Maybe you can count on the BOM byte.

But you don't want that. You want to know for sure -> set a convention.

Page 13: Understand unicode & utf8 in perl (2)

Common outside worlds: XML file

Encoding specified in the preamble:

<?xml version="1.0" encoding="utf-8"?>

If not specified -> utf8 is assumed.

Feed your XML parser with BYTES.

Write XML files in binary mode.

XML::LibXML:: Calls bytes 'Strings'.. People are confused. Trust no one.

Page 14: Understand unicode & utf8 in perl (2)

Common outside worlds: WWW

From a given page, browsers send parameters in the encoding of the page.

Correctly encode your binary responses.

Decode $c->params()

In Catalyst: Catalyst::Plugin::Unicode::Encoding

Page 15: Understand unicode & utf8 in perl (2)

Common outside worlds: Your own

Every time you communicate with a system, you will send/receive bytes. Never strings.

Think about encoding/decoding your strings to/from bytes, according to what your system expects/provides.

Sometime, it's done automagically through some library options.
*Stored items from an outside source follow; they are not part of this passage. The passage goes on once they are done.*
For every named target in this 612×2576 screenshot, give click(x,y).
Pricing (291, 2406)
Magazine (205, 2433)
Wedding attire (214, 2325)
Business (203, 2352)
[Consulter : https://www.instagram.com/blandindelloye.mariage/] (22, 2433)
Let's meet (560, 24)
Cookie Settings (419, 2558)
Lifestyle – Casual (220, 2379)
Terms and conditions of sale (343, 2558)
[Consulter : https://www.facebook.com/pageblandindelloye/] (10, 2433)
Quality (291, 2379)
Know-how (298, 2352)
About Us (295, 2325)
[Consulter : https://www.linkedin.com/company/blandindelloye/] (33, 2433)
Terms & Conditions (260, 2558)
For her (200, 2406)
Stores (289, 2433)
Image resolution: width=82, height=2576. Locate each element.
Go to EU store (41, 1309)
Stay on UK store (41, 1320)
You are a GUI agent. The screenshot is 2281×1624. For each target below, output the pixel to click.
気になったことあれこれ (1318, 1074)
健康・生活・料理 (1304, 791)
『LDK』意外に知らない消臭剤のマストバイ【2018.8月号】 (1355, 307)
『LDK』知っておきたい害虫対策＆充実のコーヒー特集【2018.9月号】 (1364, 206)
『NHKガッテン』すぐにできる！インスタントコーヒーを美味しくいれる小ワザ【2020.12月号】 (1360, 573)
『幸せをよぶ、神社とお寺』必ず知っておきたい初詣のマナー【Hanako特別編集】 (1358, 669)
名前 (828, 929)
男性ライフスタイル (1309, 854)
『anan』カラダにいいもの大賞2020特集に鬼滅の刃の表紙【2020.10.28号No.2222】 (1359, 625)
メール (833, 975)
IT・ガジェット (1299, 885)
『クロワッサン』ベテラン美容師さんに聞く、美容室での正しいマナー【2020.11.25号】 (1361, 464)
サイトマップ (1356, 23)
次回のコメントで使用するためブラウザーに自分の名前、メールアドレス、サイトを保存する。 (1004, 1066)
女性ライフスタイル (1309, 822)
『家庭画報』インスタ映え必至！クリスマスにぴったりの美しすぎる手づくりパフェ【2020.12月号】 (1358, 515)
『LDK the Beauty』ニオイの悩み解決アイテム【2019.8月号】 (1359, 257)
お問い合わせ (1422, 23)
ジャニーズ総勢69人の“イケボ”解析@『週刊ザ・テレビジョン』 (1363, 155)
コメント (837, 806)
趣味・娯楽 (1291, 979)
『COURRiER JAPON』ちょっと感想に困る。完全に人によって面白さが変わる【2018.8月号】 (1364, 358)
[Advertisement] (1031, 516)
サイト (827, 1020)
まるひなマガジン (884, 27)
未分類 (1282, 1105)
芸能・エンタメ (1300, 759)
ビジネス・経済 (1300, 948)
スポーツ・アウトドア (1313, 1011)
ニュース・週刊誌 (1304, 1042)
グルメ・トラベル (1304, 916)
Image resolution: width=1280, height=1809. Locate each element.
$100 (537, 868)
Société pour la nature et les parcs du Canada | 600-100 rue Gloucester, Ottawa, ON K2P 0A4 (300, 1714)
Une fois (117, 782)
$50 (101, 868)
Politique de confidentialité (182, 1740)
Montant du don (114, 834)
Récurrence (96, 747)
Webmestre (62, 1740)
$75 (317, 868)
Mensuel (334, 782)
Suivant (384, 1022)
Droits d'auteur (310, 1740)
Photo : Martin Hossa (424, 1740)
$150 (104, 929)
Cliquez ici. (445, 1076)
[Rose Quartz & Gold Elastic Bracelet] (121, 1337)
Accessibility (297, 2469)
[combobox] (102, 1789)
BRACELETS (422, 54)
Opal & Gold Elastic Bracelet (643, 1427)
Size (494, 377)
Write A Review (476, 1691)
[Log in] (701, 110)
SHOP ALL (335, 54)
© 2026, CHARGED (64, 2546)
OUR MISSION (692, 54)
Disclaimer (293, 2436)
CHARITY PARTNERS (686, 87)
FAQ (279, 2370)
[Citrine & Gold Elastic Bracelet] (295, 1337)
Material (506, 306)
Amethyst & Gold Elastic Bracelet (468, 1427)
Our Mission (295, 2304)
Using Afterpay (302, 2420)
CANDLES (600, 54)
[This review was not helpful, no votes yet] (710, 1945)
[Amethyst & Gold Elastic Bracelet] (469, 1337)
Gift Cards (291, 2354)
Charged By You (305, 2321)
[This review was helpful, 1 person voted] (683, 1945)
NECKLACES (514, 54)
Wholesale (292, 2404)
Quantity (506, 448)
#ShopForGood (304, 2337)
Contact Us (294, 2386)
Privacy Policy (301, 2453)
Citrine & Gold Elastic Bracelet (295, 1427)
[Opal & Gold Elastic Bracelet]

Page 16: Understand unicode & utf8 in perl (2)

Bug avoiding guidelines.

Test everything with Unicode characters.

English keyboard? chartables.de, unicode lorem ipsum.

Unit test => "\N{U+262D}"

Never i/o strings. Never. i/o is about bytes. Choose encodings explicitly.

Page 17: Understand unicode & utf8 in perl (2)

Bonus: Escaping

What if you want to represent your nice shiny UTF8 bytes as part of something else?

You need to escape them!

Example in URI, escaping parameters: (URI::Escape):

http://foo.com/?q=%E2%98%AD

Page 18: Understand unicode & utf8 in perl (2)

Bonus: Escaping for email headers

Encode AND Escape for Email subjects (Encode with MIME-Q):

Encode::encode('MIME-Q', "a\N{U+262D}c");

=?UTF-8?Q?a=E2=98=ADb?=

It encodes and escapes at the same time. Beware of confusion.

Keep string for as long as you can.

Page 19: Understand unicode & utf8 in perl (2)

Conclusion

Make sure you make a difference Strings and Bytes. In Perl, it must come from discipline.

Make sure you always encode/decode on i/o as explicitly as possible. Don't let confused others confuse you.

Always wonder: What does this thing operates on. Bytes or Strings? In doubt, investigate.